By Cole Konopka, Colorado Review Associate Editor

I love the contemporary literary moment. I love it in many ways. I love the grassroots rhizome of small presses and journals doing unique work all over the world. I love the schools that offer refuge to write among others who write. The contemporary literary moment is in many ways problematic just as the society in which it is enmeshed, but in this small world we all love, and everything follows that.

And what each of us loves is out there to be found. I am lucky enough to live in a time where there is room for what I have come to love, so that I may read it. Two recent reads come to mind: Wendy Burk’s new book Tree Talks: Southern Arizona (delete press) and the most recent (July/August) issue of the American Book Review, which features essays on experimental writing. I don’t imagine either will replace the Keats in my bookcase, but each has been a help and comfort in pursuing the work I love.
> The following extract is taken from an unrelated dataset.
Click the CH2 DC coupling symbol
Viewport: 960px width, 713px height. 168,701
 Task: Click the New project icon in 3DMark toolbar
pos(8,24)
Burk’s book, a series of interview transcriptions with trees in southern Arizona, offers a new way of reading, a new means of communicating—stretching beyond poetry’s range under typical circumstance. Similarly/differently, the American Book Review summer issue champions and explores across ten articles what it means for writing to wear that description. As I’ve come to value this ability of poetry to stretch limits, I continually find new iterations of that same spirit in strange things I love. The experimental focus of these texts offer courage for me to rewrite writing. To a degree I had not expected, this strange spirit is getting the opportunity it deserves in the publishing world, in part thanks to the dividing and subdividing channels of taste and interest in that world. There are books out there seemingly made for anyone and everyone.

I know now that I am not alone in thinking that through literature the way the world is does not necessitate the way it will be, and works such as Tree Talks and the American Book Review remind me that there is room for what we love, because by luck someone else will love it too.